Sorry for the delay in replying...
On Sep 1, 2009, at 1:11 AM, Shaun Jackman wrote:
> Looking at the source code of MPI_Request_get_status, it...
> calls OPAL_CR_NOOP_PROGRESS()
> returns true in *flag if request->req_complete
> calls opal_progress()
> returns false in *flag
Keep in mind that MPI_REQUEST_GET_STATUS is exactly the same as
MPI_TEST except that the MPI_Request will not be deallocated if the
request has completed.
> What's the difference between OPAL_CR_NOOP_PROGRESS() and
> opal_progress()? If the request has already completed, does it mean
> that since opal_progress() is not called, no further progress is
made?
OPAL_CR_NOOP_PROGRESS() seems to be related to checkpoint/restart and
is a no-op unless fault-tolerance is being used.
Correct.
Two questions then...
1. If the request has already completed, does it mean that since
opal_progress() is not called, no further progress is made?
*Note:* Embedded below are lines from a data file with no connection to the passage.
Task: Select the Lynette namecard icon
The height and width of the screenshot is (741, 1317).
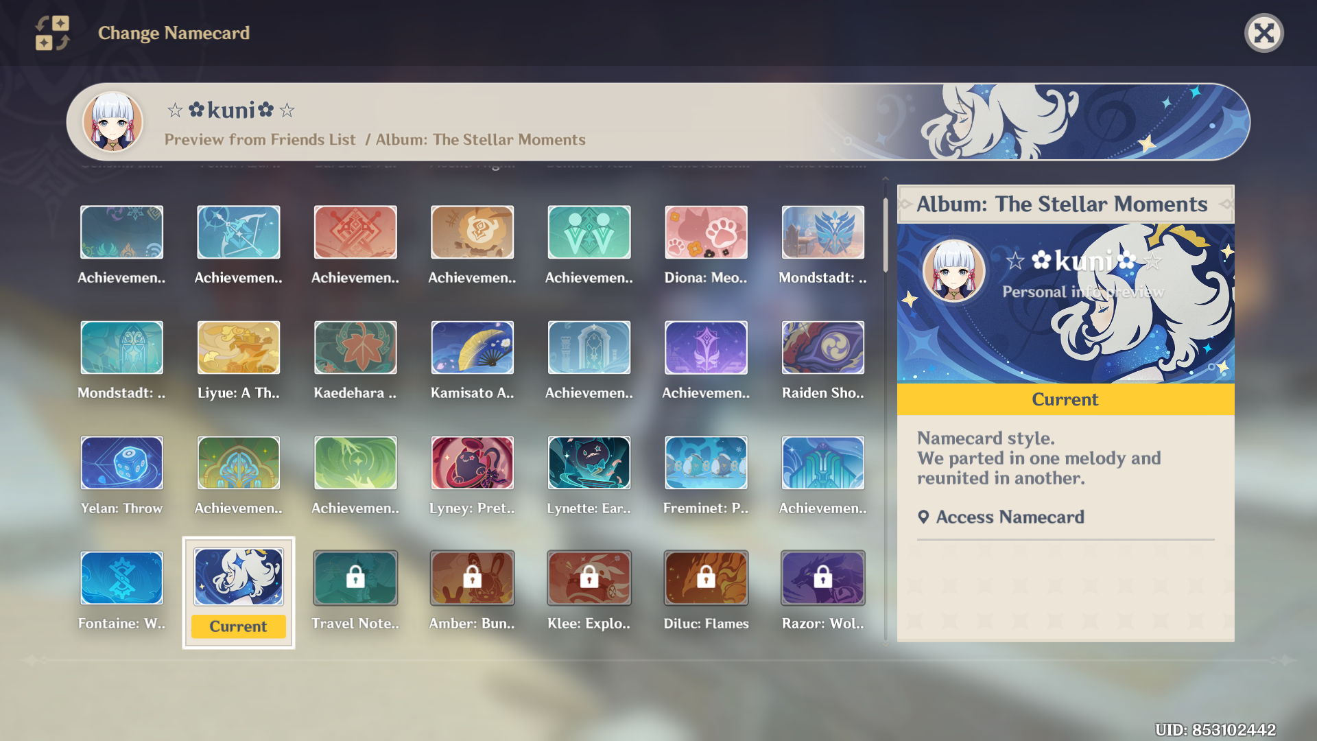Action: [x=589, y=462]
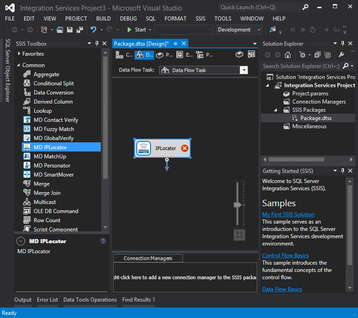358x318 pixels.
Task: Pin the SSIS Toolbox panel
Action: click(x=97, y=44)
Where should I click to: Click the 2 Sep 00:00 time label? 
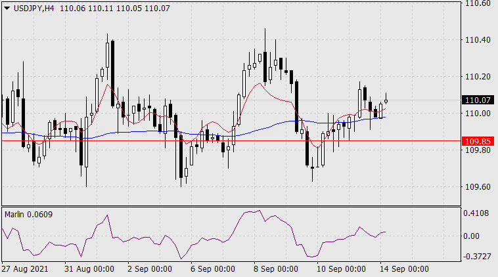pyautogui.click(x=148, y=269)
Correct. It's a latency thing; if your request has already completed,
we just tell you without further delay (i.e., without invoking
opal_progress(), which may trigger lots of other things, and therefore
increase the latency of MPI_REQUEST_GET_STATUS returning).
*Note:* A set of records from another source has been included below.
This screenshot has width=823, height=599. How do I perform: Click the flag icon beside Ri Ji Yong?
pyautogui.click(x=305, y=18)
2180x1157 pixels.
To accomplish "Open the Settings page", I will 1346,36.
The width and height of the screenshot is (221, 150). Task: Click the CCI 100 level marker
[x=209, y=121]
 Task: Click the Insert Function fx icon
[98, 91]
opal_progress() is our lowest-level progression engine call. It kicks
all kinds of registered progression callbacks from all over the code
base.
2. request->req_complete is tested before calling opal_progress(). Is
it possible that request->req_complete is now true after calling
opal_progress() when this function returns false in *flag?
Yes. I suppose it could be an optimization to duplicate the block
testing for request->req_complete==true below the call to
opal_progress(). I'm guessing the only reason it wasn't done was to
avoid code duplication. Additionally, the call to opal_progress() is
surrounded by an #if block testing OPAL_ENABLE_PROGRESS_THREADS -- if
we have progress threads enabled, the thought was that opal_progress()
(and friends) would be invoked automatically (and probably
continuously) by other threads. The progression thread code is not
well tested -- I'd be surprised if it worked at all, because I doubt
anyone is testing it -- but it has been in our design since the very
beginning. This is likely another reason we don't test again for
req_complete==true after the call to opal_progress() -- because that
block would need to be protected by that #if, leading to further code
complexity.
--
Jeff Squyres
jsquy...@cisco.com